Posts

Important Legislative Updates On Protected Health Information (PHI) in Pennsylvania and New Jersey

The rapid movement of information across digital systems has prompted an equal response from the country’s medical community to the federal legislation. This process is often seen as being a reactive model to the ever moving target that is the nature of technological advancement and the transfer of digital information. The protection of personal information has at the same time become an issue that most consumers are not only aware of, but also demand greater degrees of control. This dichotomy of cross-purposes has presented a unique situation for healthcare providers to ensure they meet both consumer demands for efficient handling of data and the protection of their information.

New Jersey’s Stance

Possibly one of the most progressive moves at the state level towards the enhancement of Protected Health Information (PHI) is a move made by the state legislature of New Jersey to go beyond even the national regulation of the Health Insurance Portability and Accountability Act (HIPAA). The HIPAA was enacted in 1996 at a time when the Internet was new but the collection, digitization and transfer of information was performed on a wholesale basis electronically. HIPAA has been updated as recently as January 2013, where even information gathered by business associates of healthcare providers also falls under the privacy regulations of the HIPAA. Read more about HIPAA compliance made easy here.
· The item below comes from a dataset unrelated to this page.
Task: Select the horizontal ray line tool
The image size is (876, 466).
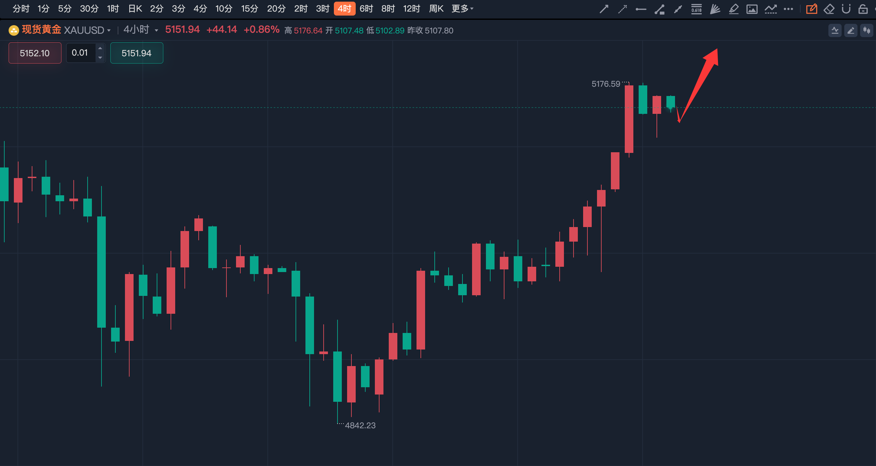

The HIPAA and the follow up Health Information Technology for Economic and Clinical Health Act (HITECH), enacted in 2009 and updated in 2013, were created to ensure that PHI first and foremost is protected by regulating that all healthcare providers, their vendors and business associates take appropriate measures to secure and prevent data breaches of consumer personal information. Yet these acts were also designed to speed up the use of electronic record keeping by healthcare institutions to facilitate more efficient lines of communication between organizations where necessary.
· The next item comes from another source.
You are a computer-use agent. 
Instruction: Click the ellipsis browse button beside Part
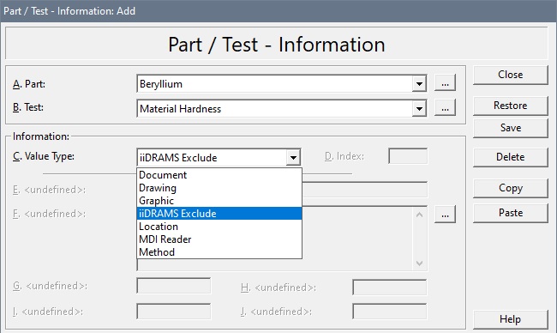pos(445,83)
New Jersey has gone further in the direction of protecting consumer information by specifically requiring healthcare organizations to encrypt sensitive data and institute more stringent security measures including more complex passwords. All in the pursuit that should passwords become known; even the information contained in the file being accessed is “unreadable, undecipherable, or otherwise unusable by someone who can bypass the password protection.” This new legislation by the state of New Jersey will take effect in August 2015 giving organizations just eight months to institute a new standard of privacy.

Pennsylvania Moving in that Direction

Many other states are in the process of considering stricter protocols for PHI in light of the major data breaches and setbacks of major corporations in the last year, which included Target and Wal-Mart. It has become evident that corporations and organizations of any size can be targeted by criminal activity to recover sensitive information.

The Pennsylvania eHealth Initiative’s (PAeHI) purpose is to ensure privacy and security of health information and its exchange in an ever moving world of cloud technology and consumer awareness. This initiative led directly to the state legislated creation of the Pennsylvania eHealth Partnership Authority (PAeHPA) in July 2012. This authority is responsible for the improvement of healthcare delivery by securely delivering information exchange across health organizations. The authority has created a Trust Community to better represent those organizations that are actively involved in the pursuit of best practices regarding the safe and secure transfer of PHI for the betterment of their patients.

Although the state does not directly manage and operate the Health Information Exchange (HIE) process, the PAeHPA is a state legislated authority to assess, collaborate with stakeholders, and manage the exchange of PHI.